We have so many lovely wild flowers in our garden and in the surounding fields and woods.
On this page i will try to identify them all and where i don’t know what they are called ill add a photo and maybe someone will kindly tell me.
Fritillaria Meleagris – Spring 2014
These lovely flowers can be found mainly in the woods and in the more boggy parts of the surrounding fields.
The snake’s head fritillary is one of the most exquisite jewels in the treasure house of British wild flowers. Its linear grey-green leaves are followed in spring by nodding heads sometimes of pure white, or more frequently marked with a delicate chequerboard pattern in shades of purple.
This is a genus of approximately 100 species of bulbous perennials. They are distributed throughout the temperate regions of the northern hemisphere, particularly the Mediterranean, Asia and North America. They occupy a range of habitats from woodland to open meadows and high screes.

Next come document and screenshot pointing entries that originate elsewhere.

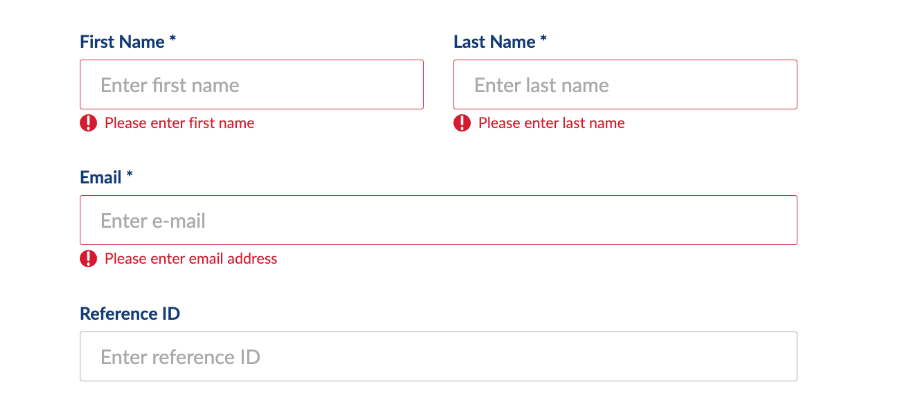Click the required asterisk beside First Name
Image resolution: width=915 pixels, height=407 pixels.
point(172,41)
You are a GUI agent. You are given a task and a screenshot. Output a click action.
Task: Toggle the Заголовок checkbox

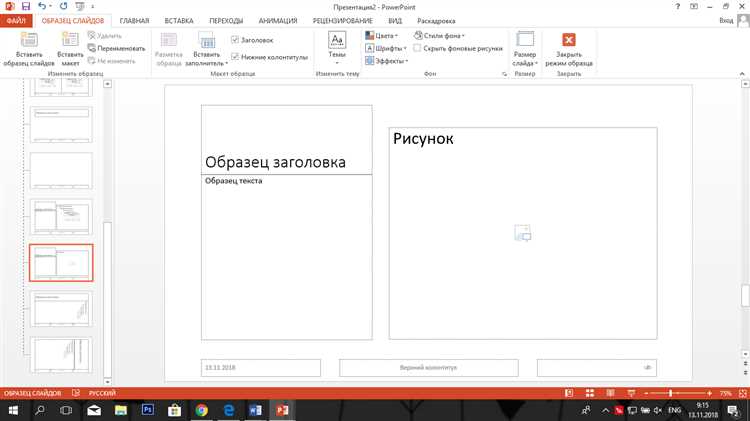[235, 40]
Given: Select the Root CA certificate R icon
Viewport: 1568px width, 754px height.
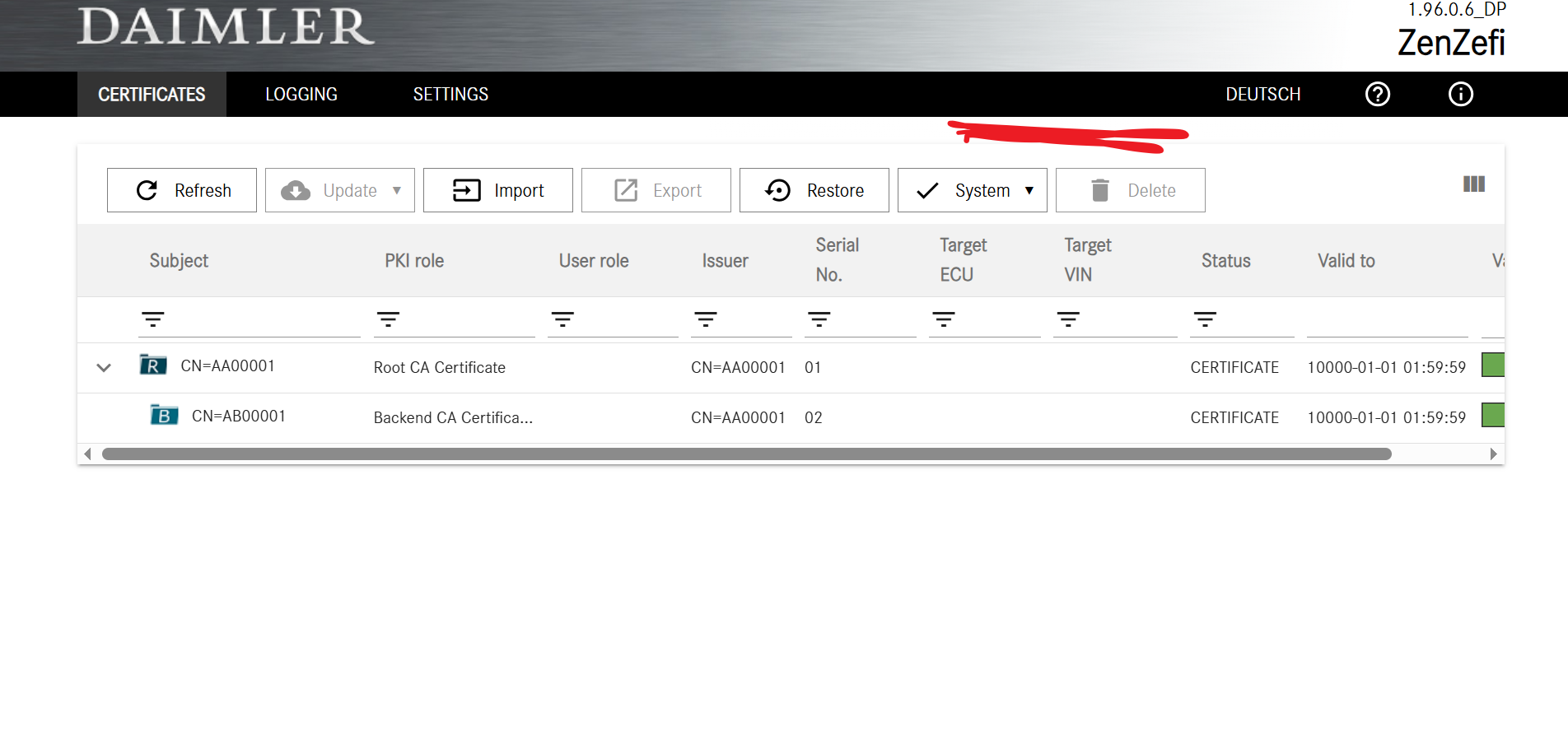Looking at the screenshot, I should click(x=153, y=365).
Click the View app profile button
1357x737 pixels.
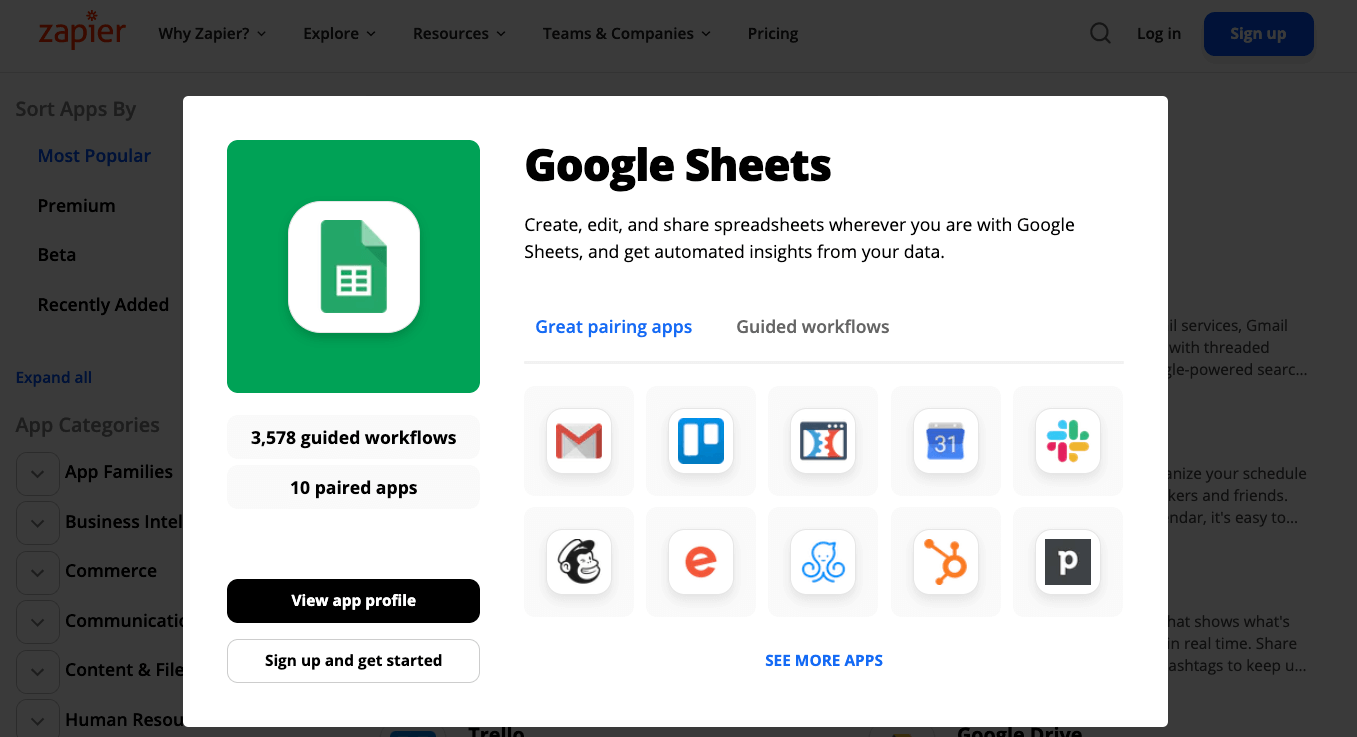(353, 601)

The majority bloom in spring, with flowers that are generally bell-shaped and pendant. The leaves are usually linear or lance-shaped. The name comes from the Latin word fritillus, a dicebox, from the spotted markings on the flowers of F. meleagris, which are suggestive of a dice-board.
Information by http www.rhs.org.uk
Thanks Gary for telling me about these flowers.
Unknown Flower – Spring 2014
Anyone know what this flower is? The leaves look like hyacinth. We have a few of them growing in our bottom field and on our lawn.
Wild Violets – March 2015
Our front garden is blanketed in wild violets, which didn’t flower last year, but boy are they making up for it this year, the scent is so potent its intoxicating.